TASK INSTRUCTIONS: Please reproduce the data below word for word, leaving out the pictures.

[Source data]
:::::

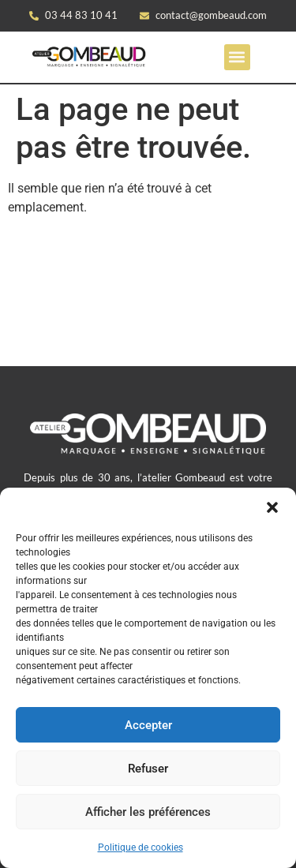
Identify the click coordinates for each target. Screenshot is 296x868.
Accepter (148, 725)
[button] (272, 507)
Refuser (148, 769)
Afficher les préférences (148, 812)
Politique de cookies (141, 847)
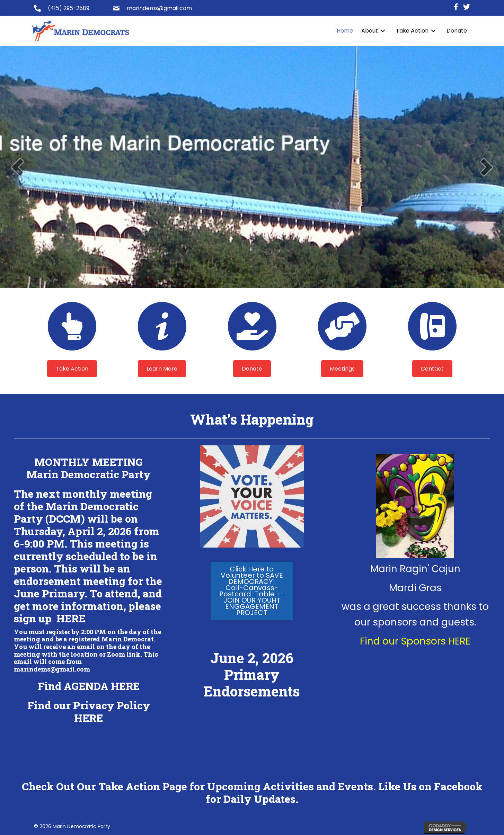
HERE (71, 618)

:::::

SOLUTION TO THIS EXERCISE:
Identify the click coordinates for each target. Screenshot is 296x868.
Accepter (148, 725)
[button] (272, 507)
Refuser (148, 769)
Afficher les préférences (148, 812)
Politique de cookies (141, 847)
HERE (71, 618)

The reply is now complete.